Wooo you guys have been quiet.  Betcha you're struck dumb with abject horror as I am at the churlish stupidity masquerading as discourse.  Been offering nice hot cups of STFU to the geese in krakkerland while shoveling chicken shit off the front porch... and you know what?  You could a fill a supertanker with STFU, force feed it with a fire hose down one gander and the honkies just get louder and louder.  Can't stand it.  Giving up.  

Preparing to be homeless and live out of my car.  Done it before.  It's easy.  And anything is better than this.  

Maybe I'll come to YOUR house.  Hope you got something to eat.  I got my own thermos of STFU... so I'll be nice and quiet.  

 

Yip ... quiet.  Been missing the company I think ... quite a bit actually.

:: SHORT TASK A ::
Put the lines of the entries below into a numbered list, skipping blank lines and leaving out the pictures.

:: DATASET RECORDS ::
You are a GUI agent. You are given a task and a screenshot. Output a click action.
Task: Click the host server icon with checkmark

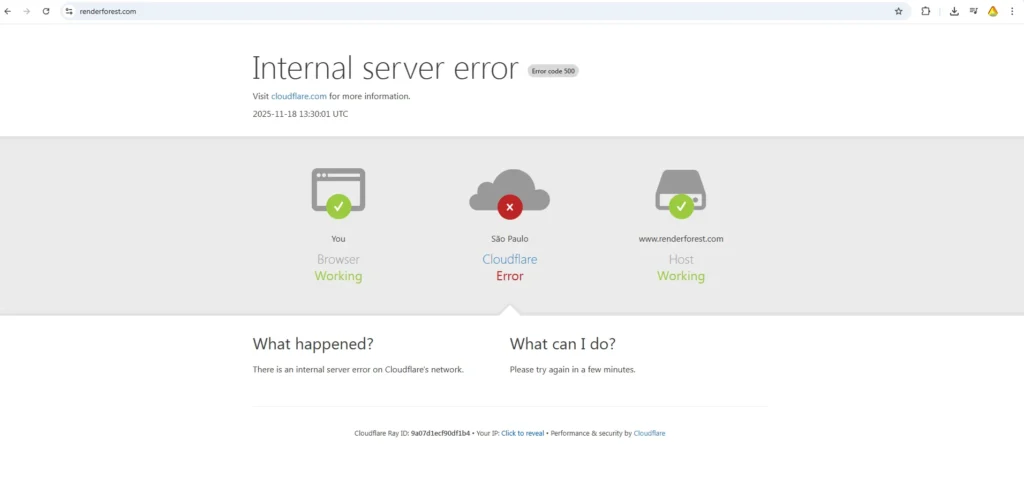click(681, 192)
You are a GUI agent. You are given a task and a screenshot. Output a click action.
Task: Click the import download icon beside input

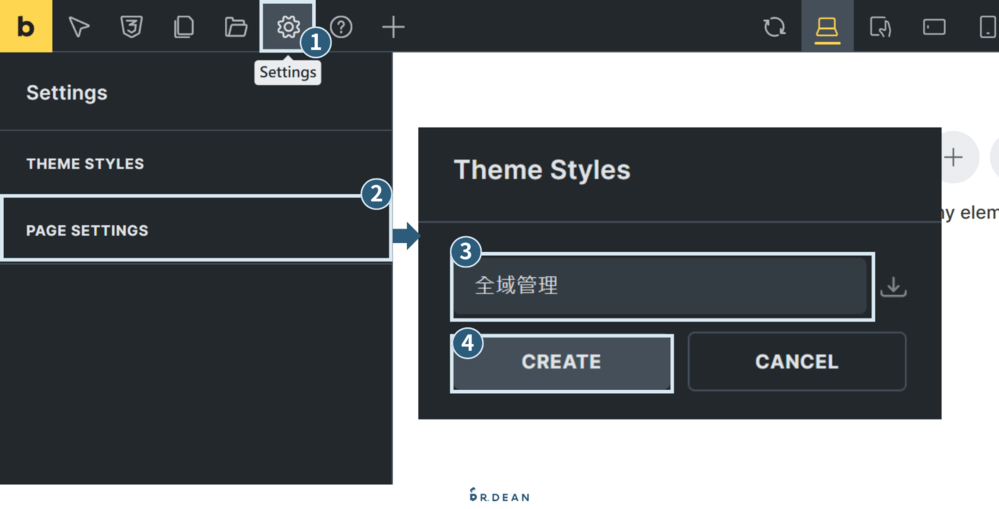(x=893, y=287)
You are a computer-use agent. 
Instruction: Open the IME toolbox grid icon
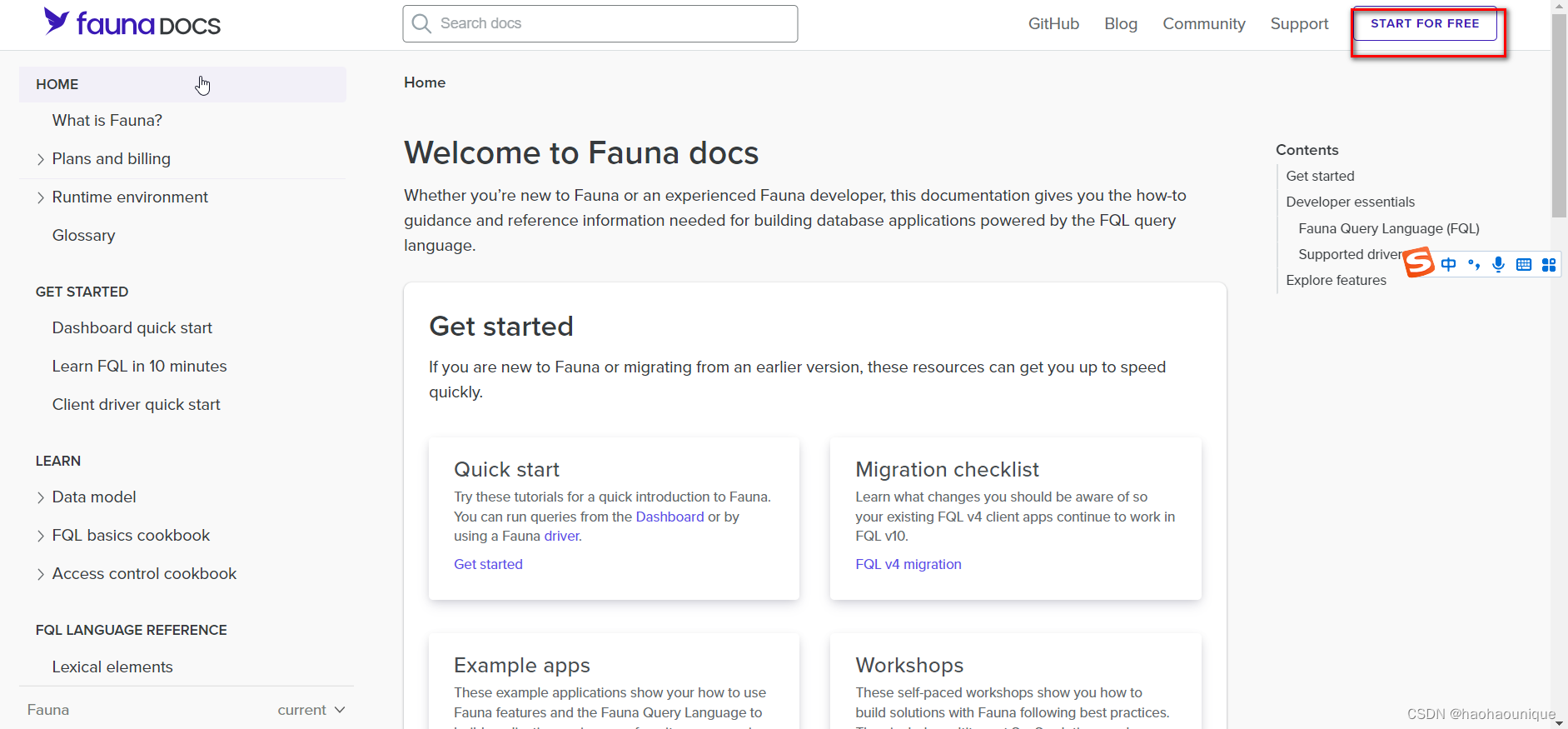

:: SHORT TASK B ::
Rewrite the paragraph of the text above that begins "Wooo you guys have been quiet" in two or three shorter sentences, keeping its main facts.

:: COMPLETE ANSWER A ::
1. You are a GUI agent. You are given a task and a screenshot. Output a click action.
2. Task: Click the host server icon with checkmark
3. click(681, 192)
4. You are a GUI agent. You are given a task and a screenshot. Output a click action.
5. Task: Click the import download icon beside input
6. (x=893, y=287)
7. You are a computer-use agent. 
8. Instruction: Open the IME toolbox grid icon

:: COMPLETE ANSWER B ::
The writer notes that the group has been quiet and guesses they are as horrified as the writer by the stupidity passing for discussion. While shoveling chicken droppings off the front porch, the writer has kept telling the geese in krakkerland to shut up, but they only get louder. Unable to stand it, the writer is giving up.